> Exercise data:
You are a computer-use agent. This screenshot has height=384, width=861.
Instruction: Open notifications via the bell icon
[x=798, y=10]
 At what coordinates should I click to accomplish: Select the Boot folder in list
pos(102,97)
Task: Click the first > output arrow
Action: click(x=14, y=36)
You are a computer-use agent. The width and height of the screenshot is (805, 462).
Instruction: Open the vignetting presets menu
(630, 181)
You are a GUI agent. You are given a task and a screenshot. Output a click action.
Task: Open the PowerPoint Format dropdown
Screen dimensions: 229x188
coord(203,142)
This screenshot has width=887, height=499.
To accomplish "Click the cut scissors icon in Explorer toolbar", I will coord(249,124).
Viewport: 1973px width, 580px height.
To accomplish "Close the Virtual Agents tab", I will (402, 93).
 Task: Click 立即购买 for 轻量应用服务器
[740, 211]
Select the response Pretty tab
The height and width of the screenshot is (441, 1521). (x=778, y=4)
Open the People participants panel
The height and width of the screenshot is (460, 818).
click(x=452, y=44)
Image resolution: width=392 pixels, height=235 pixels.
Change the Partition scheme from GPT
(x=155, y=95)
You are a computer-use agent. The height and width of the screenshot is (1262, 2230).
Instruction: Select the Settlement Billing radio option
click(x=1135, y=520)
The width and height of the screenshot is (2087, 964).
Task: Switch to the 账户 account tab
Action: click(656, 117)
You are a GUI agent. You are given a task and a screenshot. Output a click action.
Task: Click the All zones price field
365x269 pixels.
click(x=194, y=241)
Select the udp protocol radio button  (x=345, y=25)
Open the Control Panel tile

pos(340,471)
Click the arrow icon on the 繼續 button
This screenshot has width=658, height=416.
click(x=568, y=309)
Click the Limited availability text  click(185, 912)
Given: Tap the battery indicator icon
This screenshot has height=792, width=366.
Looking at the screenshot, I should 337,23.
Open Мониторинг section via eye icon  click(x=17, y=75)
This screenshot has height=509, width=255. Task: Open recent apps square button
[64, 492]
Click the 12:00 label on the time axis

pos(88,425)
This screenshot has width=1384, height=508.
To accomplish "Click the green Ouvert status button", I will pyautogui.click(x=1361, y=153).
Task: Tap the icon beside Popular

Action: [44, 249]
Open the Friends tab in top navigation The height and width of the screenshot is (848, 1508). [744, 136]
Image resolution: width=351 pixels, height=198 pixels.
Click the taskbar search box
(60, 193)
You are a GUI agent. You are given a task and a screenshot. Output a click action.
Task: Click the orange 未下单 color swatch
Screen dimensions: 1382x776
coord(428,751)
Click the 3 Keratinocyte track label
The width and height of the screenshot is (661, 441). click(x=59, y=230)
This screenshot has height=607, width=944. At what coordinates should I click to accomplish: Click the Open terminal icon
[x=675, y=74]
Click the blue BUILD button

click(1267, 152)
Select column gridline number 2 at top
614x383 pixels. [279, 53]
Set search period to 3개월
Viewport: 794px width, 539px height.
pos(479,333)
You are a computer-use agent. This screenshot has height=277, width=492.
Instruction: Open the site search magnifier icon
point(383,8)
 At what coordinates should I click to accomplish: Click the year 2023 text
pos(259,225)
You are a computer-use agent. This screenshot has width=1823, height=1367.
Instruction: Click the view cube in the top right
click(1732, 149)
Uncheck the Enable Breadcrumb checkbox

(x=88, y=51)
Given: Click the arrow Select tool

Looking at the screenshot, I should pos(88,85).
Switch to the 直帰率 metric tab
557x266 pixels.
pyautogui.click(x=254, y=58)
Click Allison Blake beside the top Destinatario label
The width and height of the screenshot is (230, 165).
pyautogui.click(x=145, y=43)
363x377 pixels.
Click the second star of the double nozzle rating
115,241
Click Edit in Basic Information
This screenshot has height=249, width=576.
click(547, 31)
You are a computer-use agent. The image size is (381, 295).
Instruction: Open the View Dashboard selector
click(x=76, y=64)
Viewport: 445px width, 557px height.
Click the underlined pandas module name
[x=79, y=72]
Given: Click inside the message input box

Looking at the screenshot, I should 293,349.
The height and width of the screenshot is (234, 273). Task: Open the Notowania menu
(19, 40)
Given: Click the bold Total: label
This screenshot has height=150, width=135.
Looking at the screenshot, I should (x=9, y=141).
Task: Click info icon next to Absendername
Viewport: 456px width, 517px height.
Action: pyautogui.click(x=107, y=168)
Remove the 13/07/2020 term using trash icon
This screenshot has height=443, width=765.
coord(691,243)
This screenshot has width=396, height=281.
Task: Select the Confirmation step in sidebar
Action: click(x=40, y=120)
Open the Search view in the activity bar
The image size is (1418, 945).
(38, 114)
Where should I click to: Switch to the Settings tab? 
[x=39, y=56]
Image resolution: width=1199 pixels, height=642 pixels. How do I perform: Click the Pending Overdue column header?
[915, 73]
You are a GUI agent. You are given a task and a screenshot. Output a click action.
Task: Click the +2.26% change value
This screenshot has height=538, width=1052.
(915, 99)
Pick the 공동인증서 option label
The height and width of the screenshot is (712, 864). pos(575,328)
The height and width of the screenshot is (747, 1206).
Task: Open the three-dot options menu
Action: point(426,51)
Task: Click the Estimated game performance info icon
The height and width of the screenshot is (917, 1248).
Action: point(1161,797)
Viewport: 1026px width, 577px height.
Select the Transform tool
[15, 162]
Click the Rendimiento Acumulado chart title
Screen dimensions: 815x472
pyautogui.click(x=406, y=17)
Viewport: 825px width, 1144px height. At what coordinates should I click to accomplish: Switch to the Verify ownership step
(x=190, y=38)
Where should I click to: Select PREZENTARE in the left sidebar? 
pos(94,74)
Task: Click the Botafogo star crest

> What the task requires: Reproduce the stretch of the records from the line containing "Open the People participants panel" through the line containing "Open Мониторинг section", swapping "Partition" for "Disk" and changing nothing else.

> Solved problem:
Open the People participants panel
The height and width of the screenshot is (460, 818).
click(x=452, y=44)
Image resolution: width=392 pixels, height=235 pixels.
Change the Disk scheme from GPT
(x=155, y=95)
You are a computer-use agent. The height and width of the screenshot is (1262, 2230).
Instruction: Select the Settlement Billing radio option
click(x=1135, y=520)
The width and height of the screenshot is (2087, 964).
Task: Switch to the 账户 account tab
Action: click(656, 117)
You are a GUI agent. You are given a task and a screenshot. Output a click action.
Task: Click the All zones price field
365x269 pixels.
click(x=194, y=241)
Select the udp protocol radio button  (x=345, y=25)
Open the Control Panel tile

pos(340,471)
Click the arrow icon on the 繼續 button
This screenshot has width=658, height=416.
click(x=568, y=309)
Click the Limited availability text  click(185, 912)
Given: Tap the battery indicator icon
This screenshot has height=792, width=366.
Looking at the screenshot, I should 337,23.
Open Мониторинг section via eye icon  click(x=17, y=75)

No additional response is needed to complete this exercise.